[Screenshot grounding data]
*****
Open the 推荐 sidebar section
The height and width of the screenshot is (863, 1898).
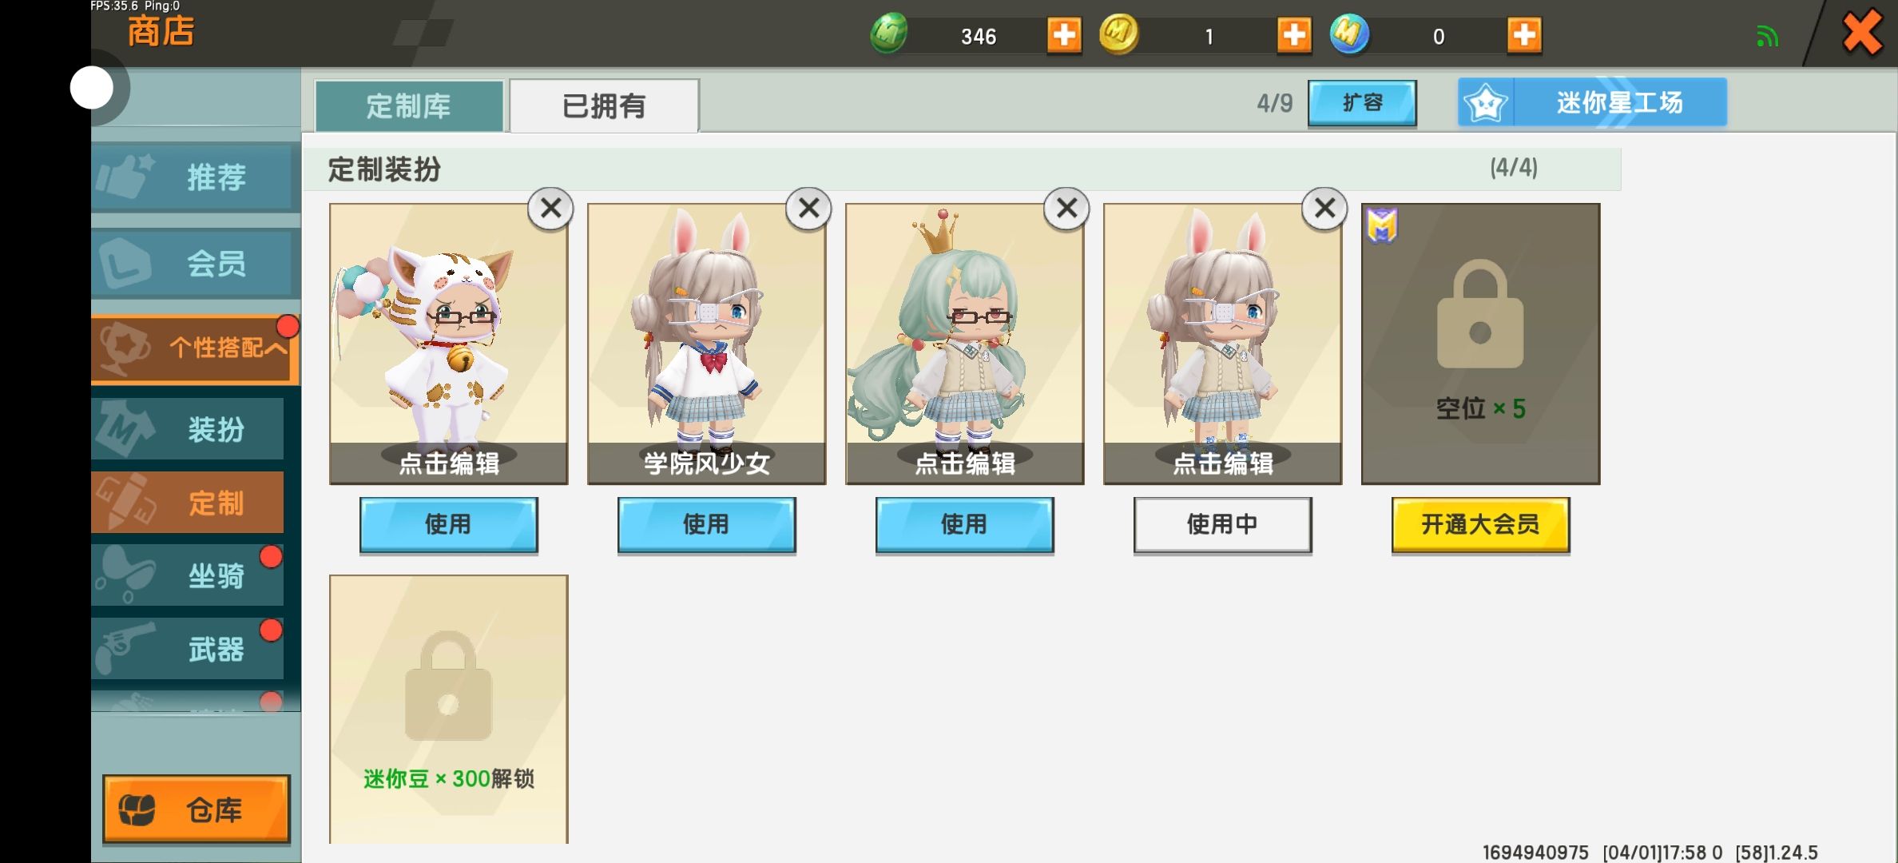pos(196,177)
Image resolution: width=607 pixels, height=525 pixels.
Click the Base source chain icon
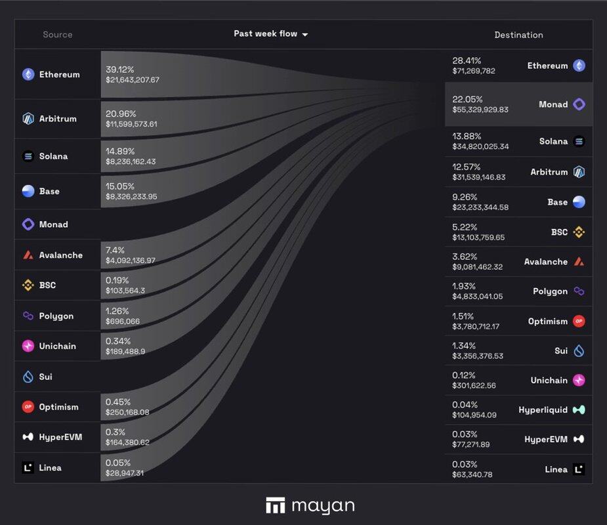tap(28, 191)
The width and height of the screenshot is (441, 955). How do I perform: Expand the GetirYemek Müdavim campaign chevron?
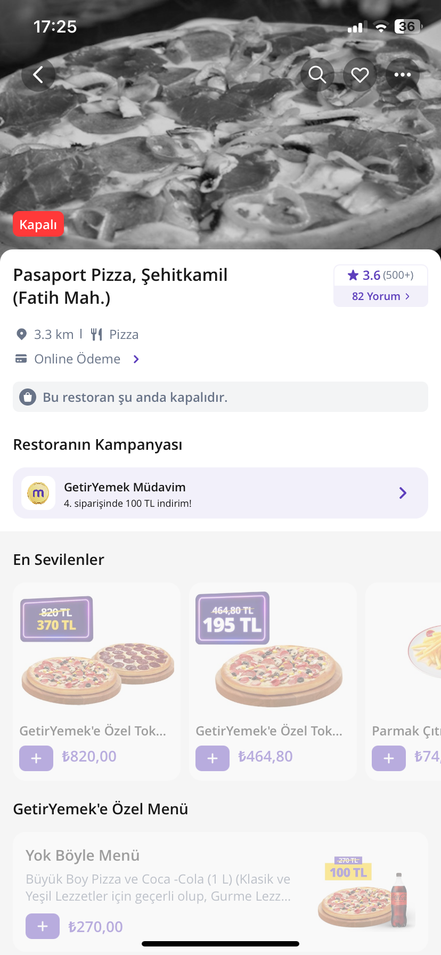pyautogui.click(x=403, y=493)
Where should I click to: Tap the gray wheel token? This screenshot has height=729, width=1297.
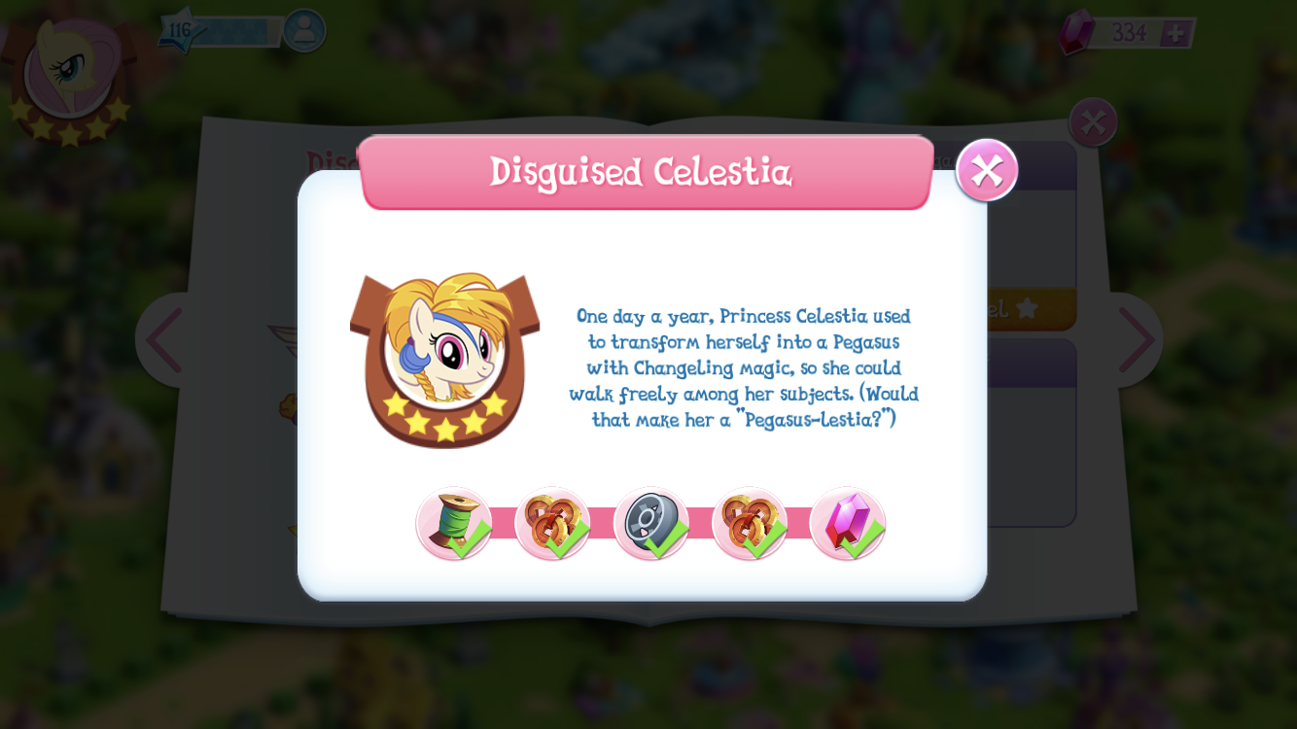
*****
Reprint every record exactly and skip the pictures.

Solution for this exercise:
Open the 推荐 sidebar section
The height and width of the screenshot is (863, 1898).
pos(196,177)
Image resolution: width=607 pixels, height=525 pixels.
Click the Base source chain icon
tap(28, 191)
The width and height of the screenshot is (441, 955). How do I perform: Expand the GetirYemek Müdavim campaign chevron?
pyautogui.click(x=403, y=493)
Where should I click to: Tap the gray wheel token? This screenshot has height=729, width=1297.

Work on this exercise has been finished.